Reproduce the data word for word, starting at the line containing "Given: Open the CA1 design case dropdown" and ending at the final line of the data. Leave the pictures out of the answer.

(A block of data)
= = = = = = =

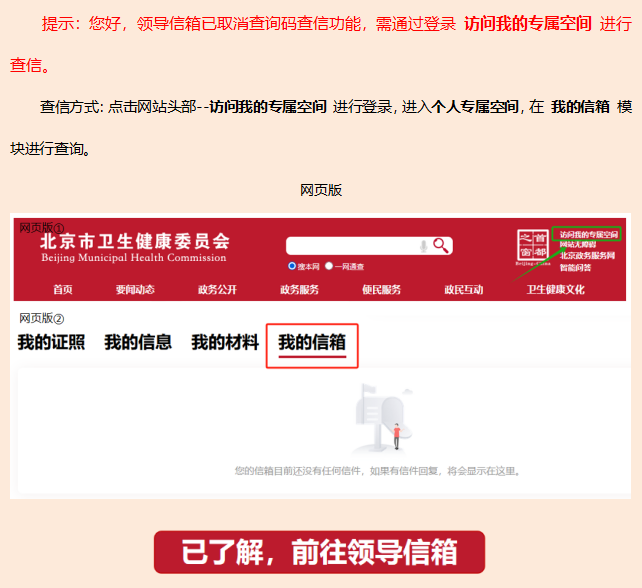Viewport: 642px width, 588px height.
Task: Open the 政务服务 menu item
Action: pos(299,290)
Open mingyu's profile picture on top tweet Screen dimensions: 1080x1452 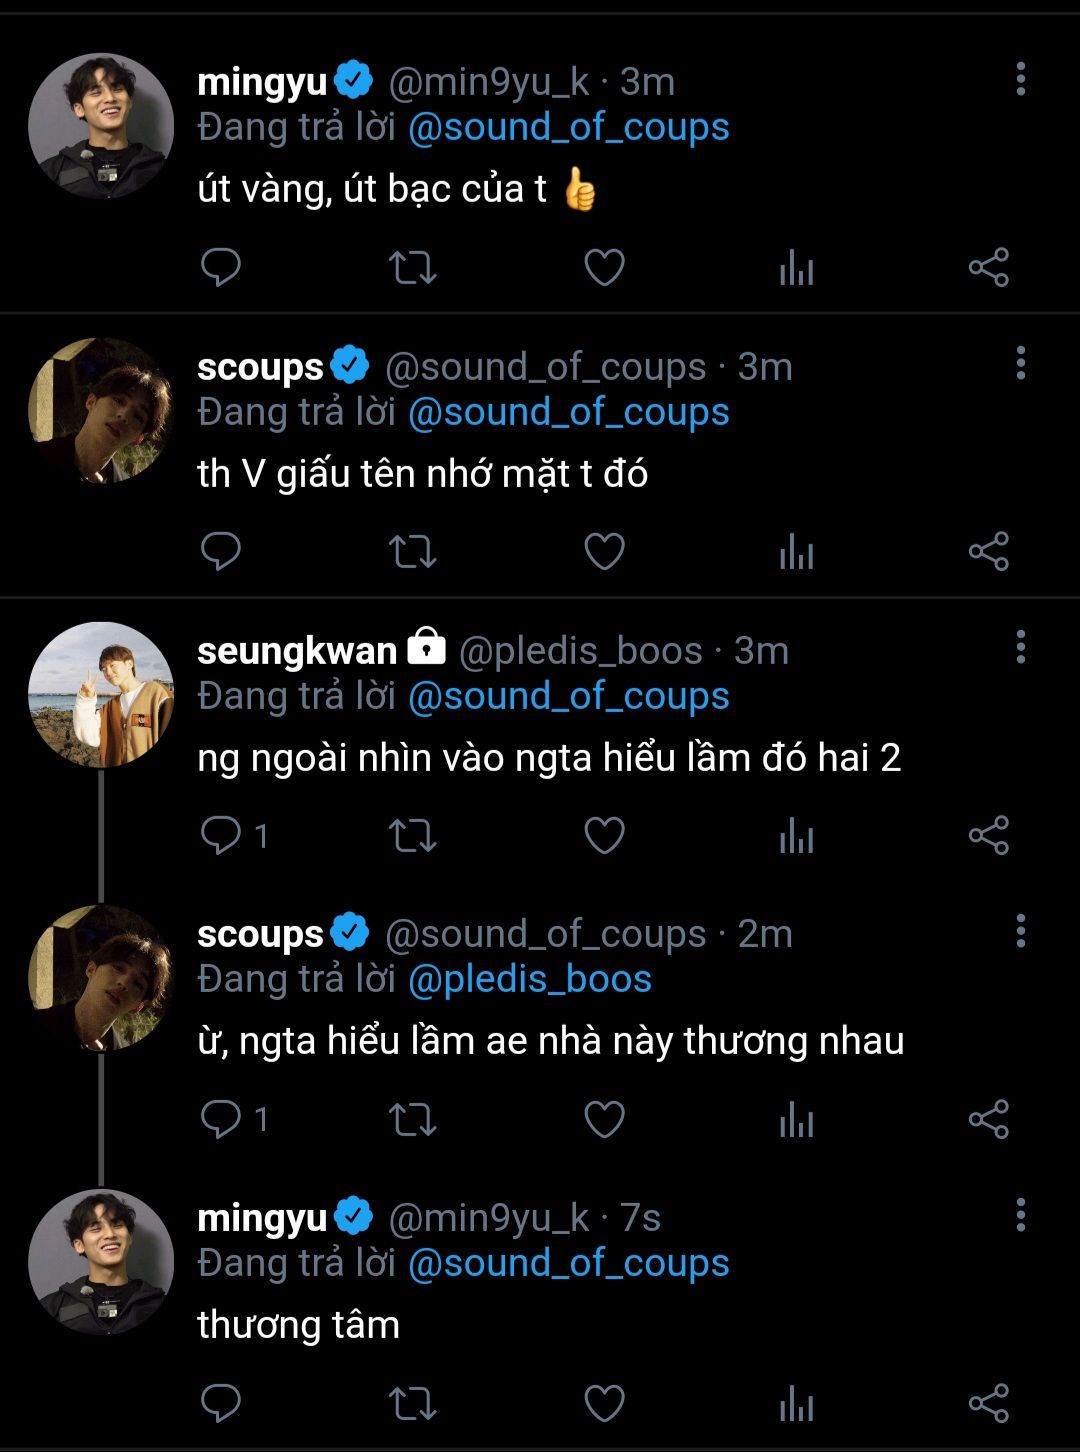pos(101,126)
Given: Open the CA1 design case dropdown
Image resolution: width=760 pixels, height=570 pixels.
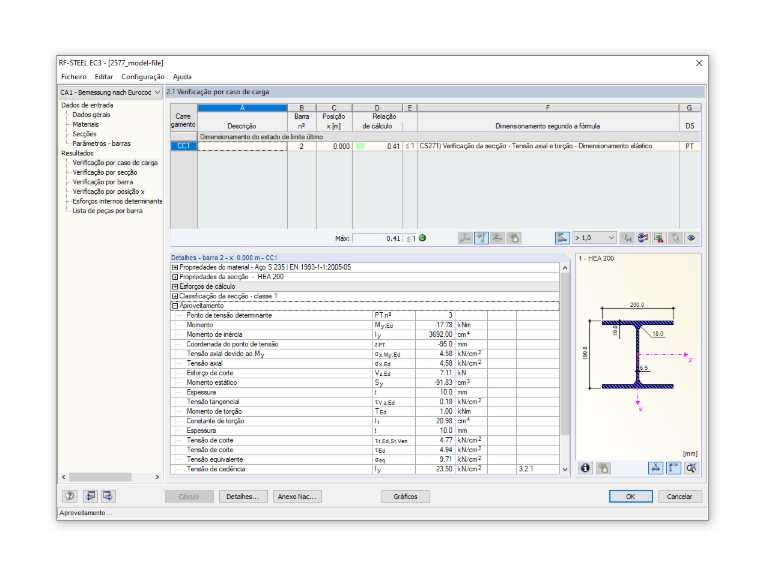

= = = = = = =

▶ _RESPONSE_
Given: Open the CA1 design case dropdown
Image resolution: width=760 pixels, height=570 pixels.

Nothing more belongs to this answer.